#### Assignment:
Shown below are entries with pictures; the line with "Click the Paste to remote button" through the line with "Click the editor vertical scrollbar" is the span to retype exactly, and the pictures stay out.

#### Provided material:
= = =

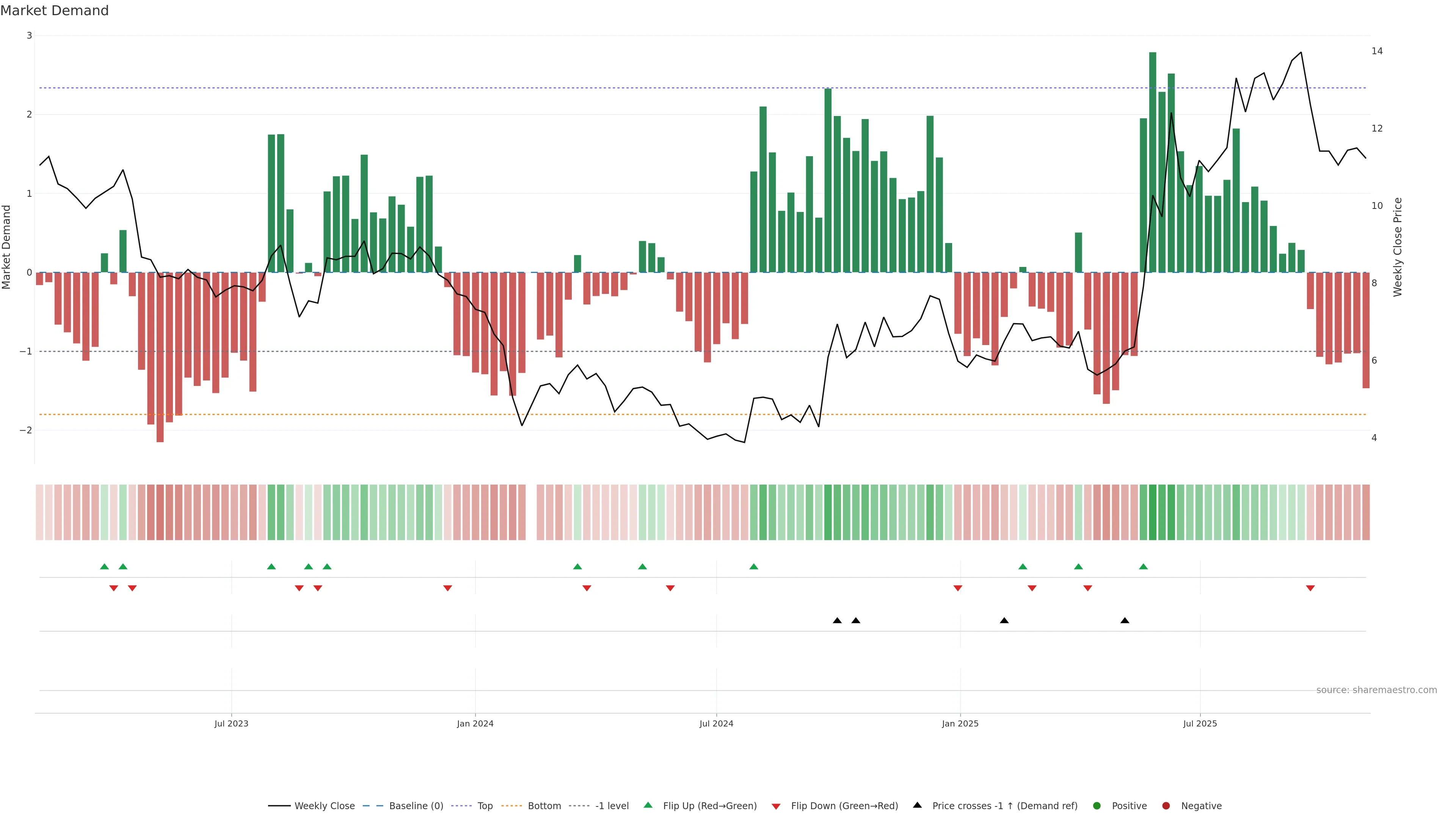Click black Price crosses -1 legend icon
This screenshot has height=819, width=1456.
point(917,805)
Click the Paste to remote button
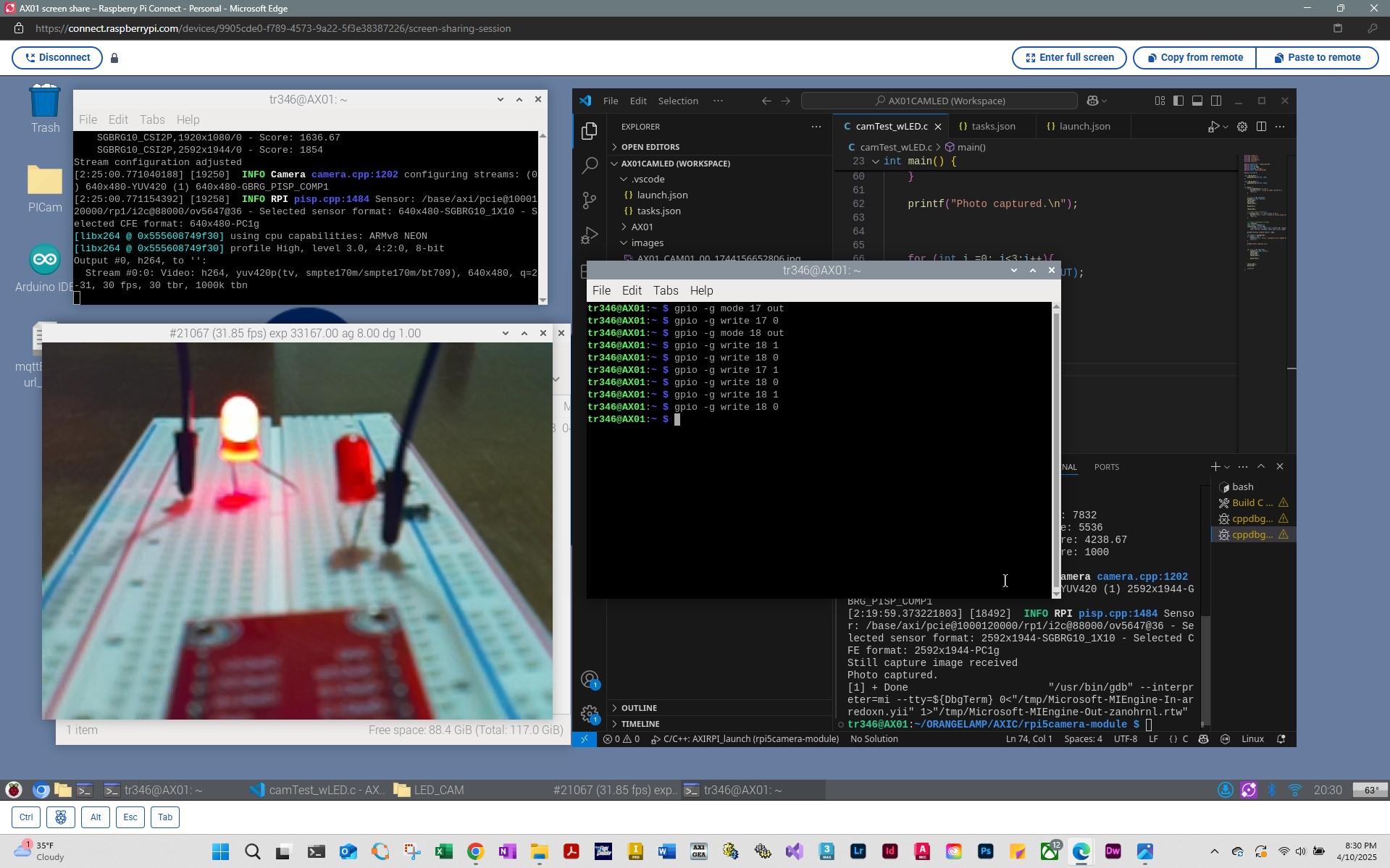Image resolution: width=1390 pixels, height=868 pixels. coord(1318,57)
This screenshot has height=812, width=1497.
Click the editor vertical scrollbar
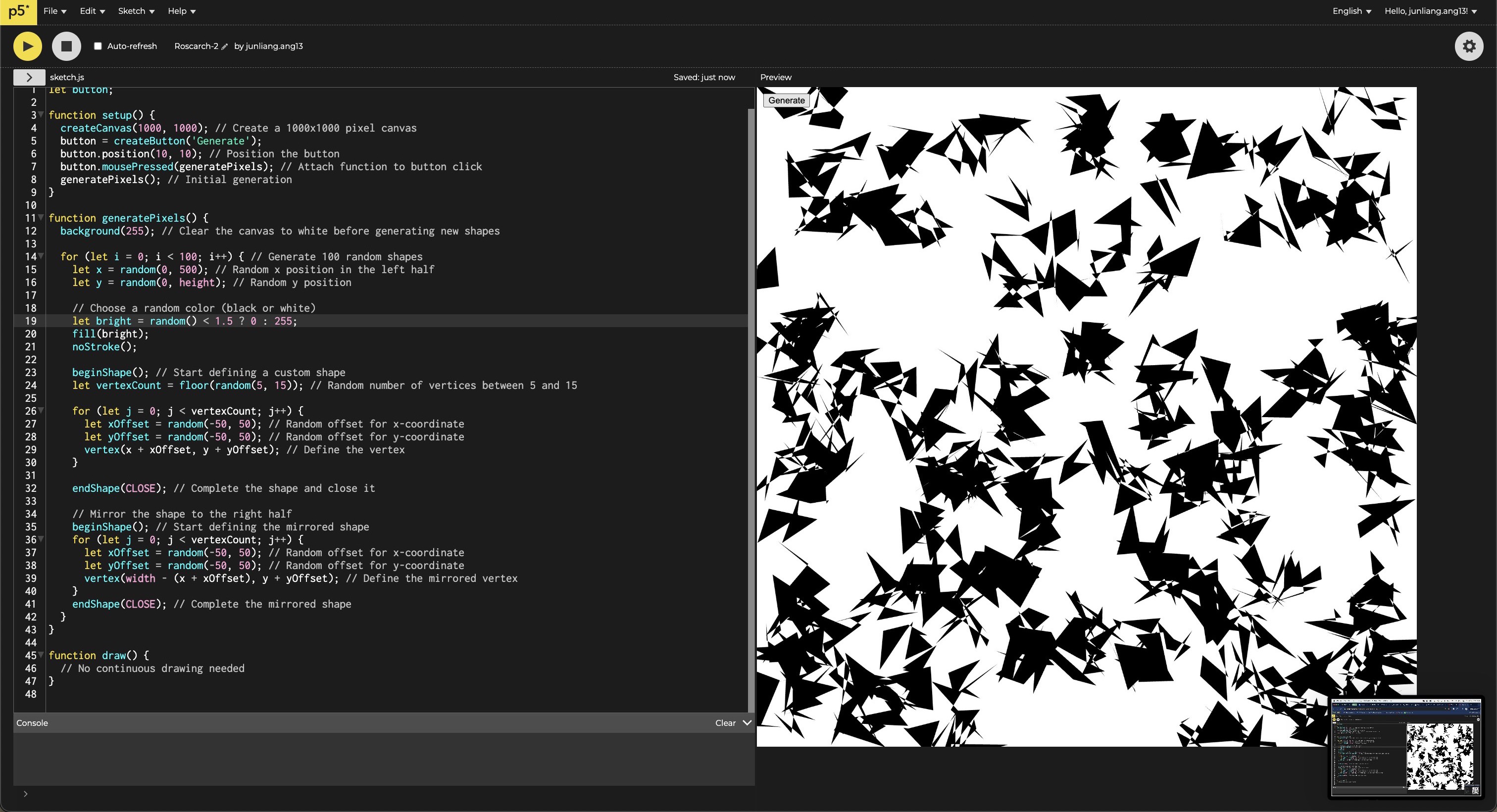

= = =

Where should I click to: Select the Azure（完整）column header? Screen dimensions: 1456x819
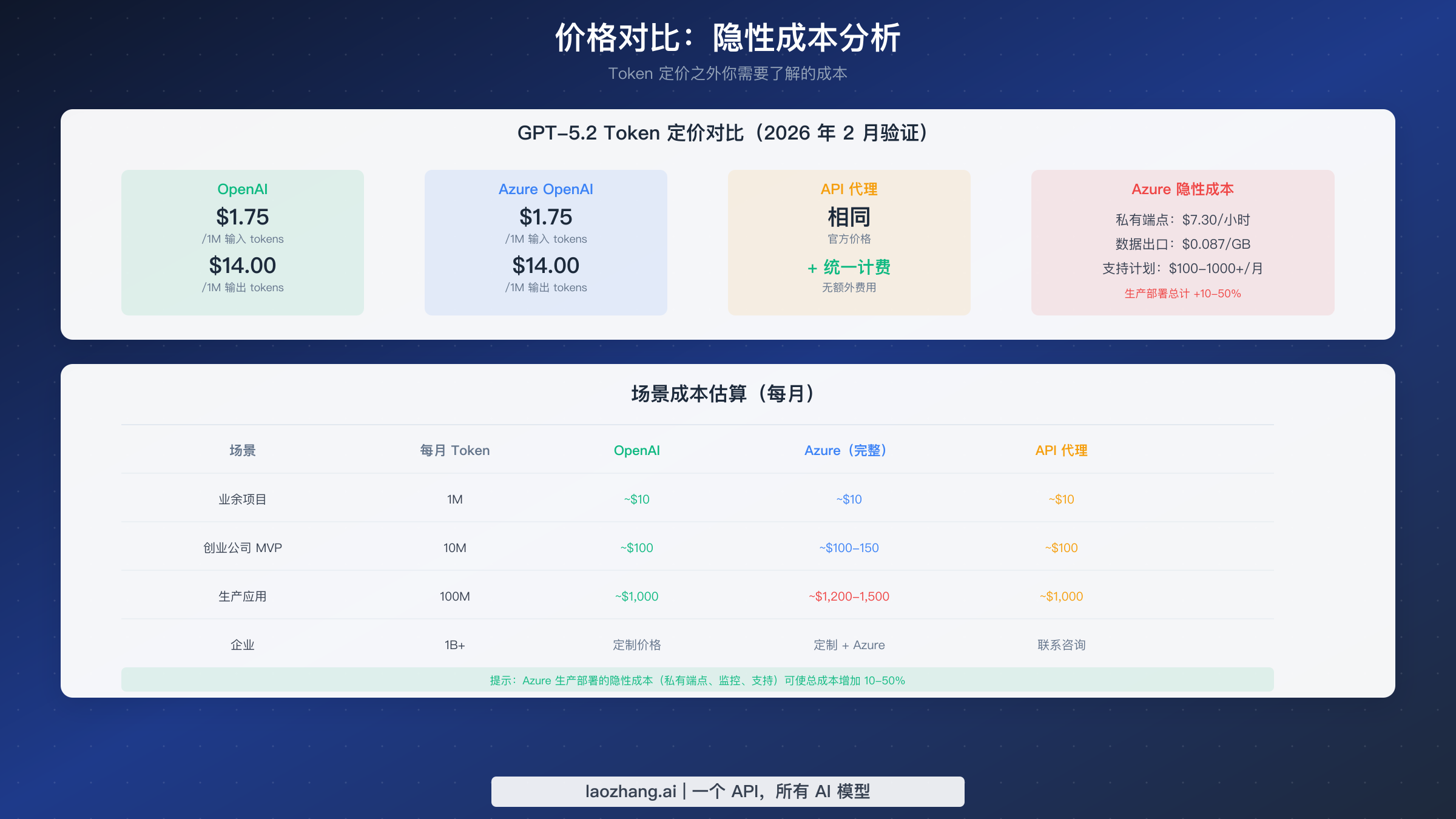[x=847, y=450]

= = =

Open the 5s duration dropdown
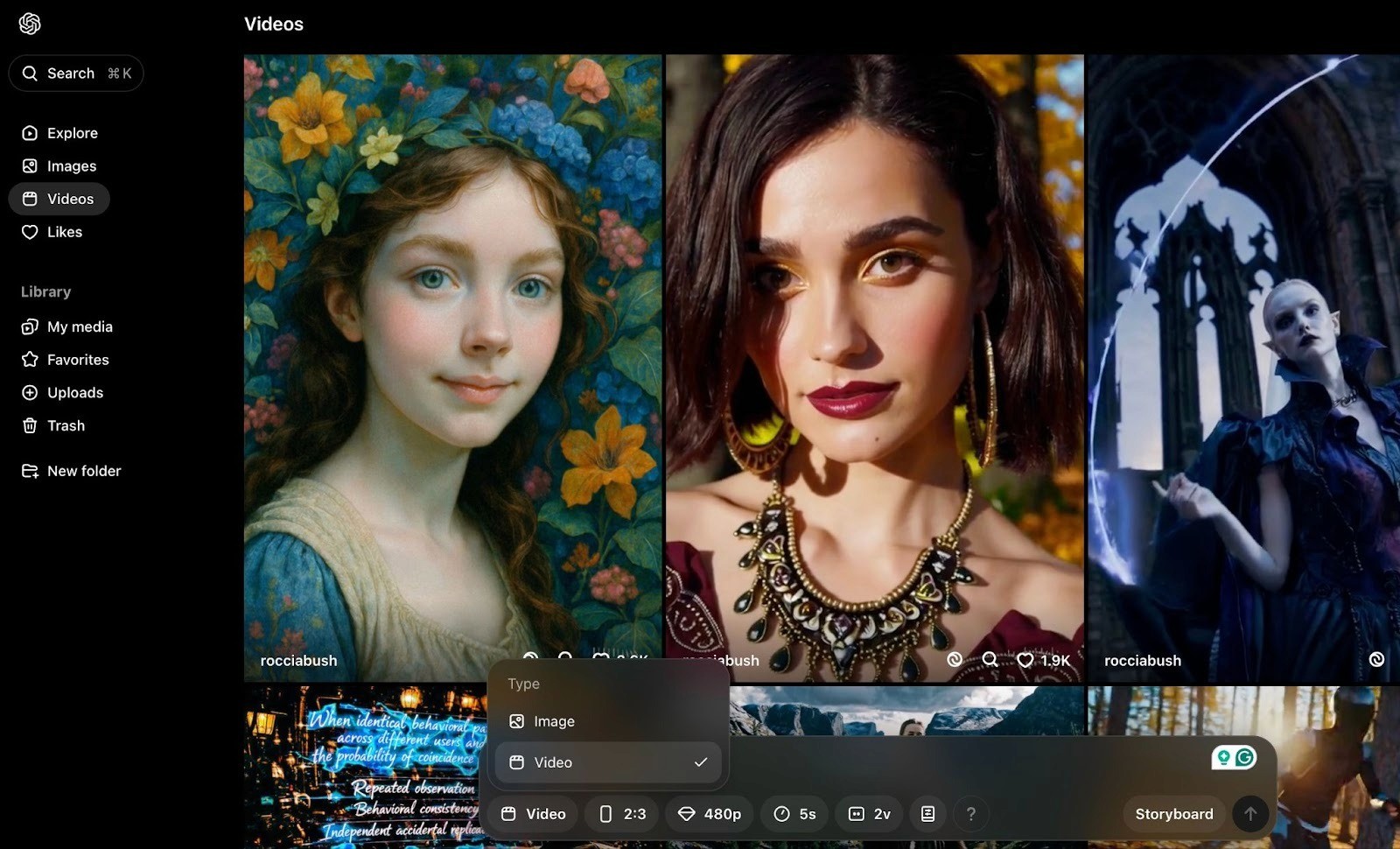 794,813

= = =

#### Finished task:
Click the Paste to remote button
Image resolution: width=1390 pixels, height=868 pixels. coord(1318,57)
This screenshot has height=812, width=1497.
Click the editor vertical scrollbar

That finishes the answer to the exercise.